Ingredients
Method
- Put 6 eggs in a pot of cold water and bring to a boil. Boil for 6 minutes and then transfer eggs to a bowl of cold water and set aside.
- Place ground pork, chives and parsley in a bowl.
- Using a mortar and pestle or spice grinder, roughly grind fennel seeds, salt, black pepper, red pepper flakes, cayenne and rosemary, then add to the pork, along with a good grating of nutmeg. Mix it well with your hands and divide into 6 balls.
- Peel the cooked eggs (the older the eggs, the easier they are to peel).
- Prepare a breading station: 1 dish of flour, 1 dish of the 2 remaining eggs, beaten, and 1 dish of the breadcrumbs.
To make the Scotch eggs
- Roll each egg in the flour, shaking off excess. With the palm of your hand, flatten a ball of pork into a thin patty.
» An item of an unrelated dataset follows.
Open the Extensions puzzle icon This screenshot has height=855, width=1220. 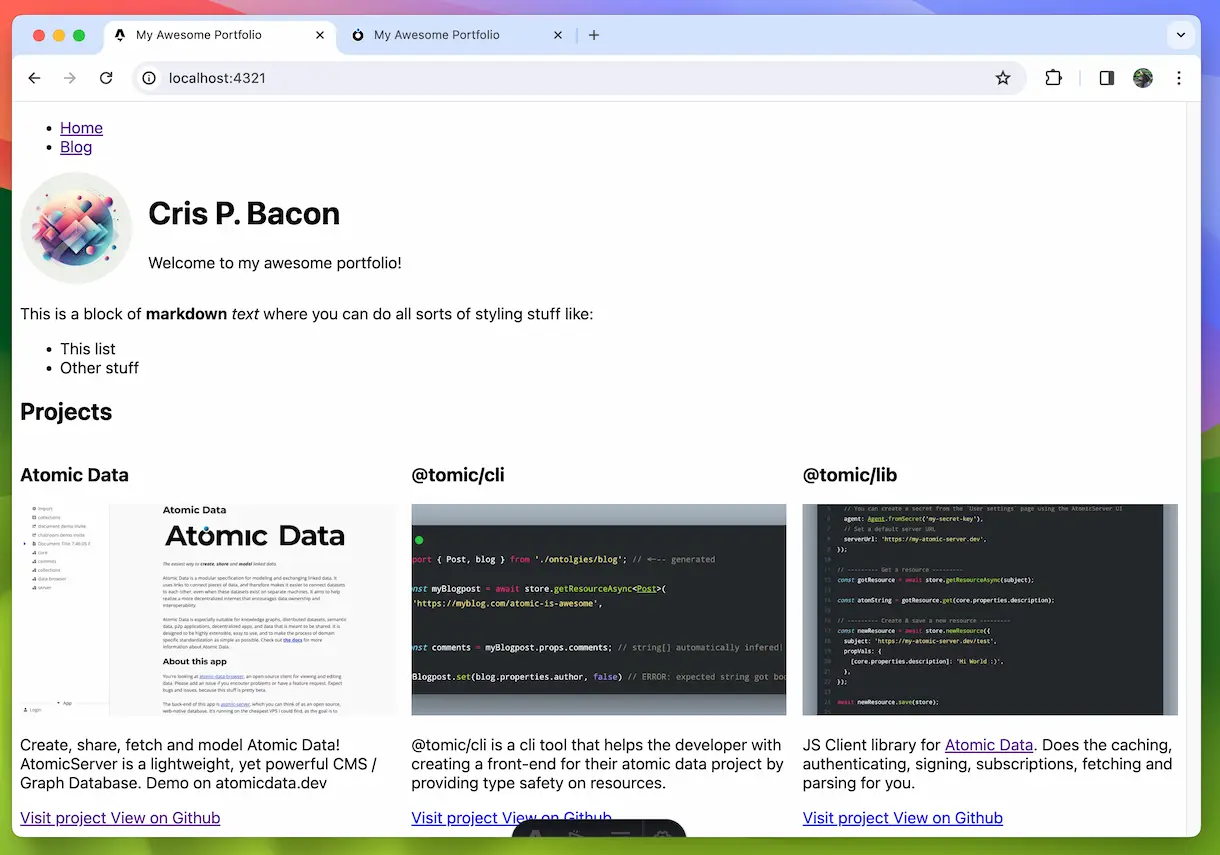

Place the floured egg in the middle and gently shape the meat evenly around the egg completely covering egg.
- Roll the meat-wrapped egg in the flour, shaking off excess, then dip it into the beaten egg. Then roll the egg in the bread crumbs to get a good even coating. Repeat with remaining eggs.
- Heat the oil in a deep pan to about 300°.
- Fry the eggs, turning often, to a deep golden brown, about 4 minutes.
- Cool the eggs slightly and then serve with your favorite mustard, some homemade chutney, or a fresh green salad. Enjoy!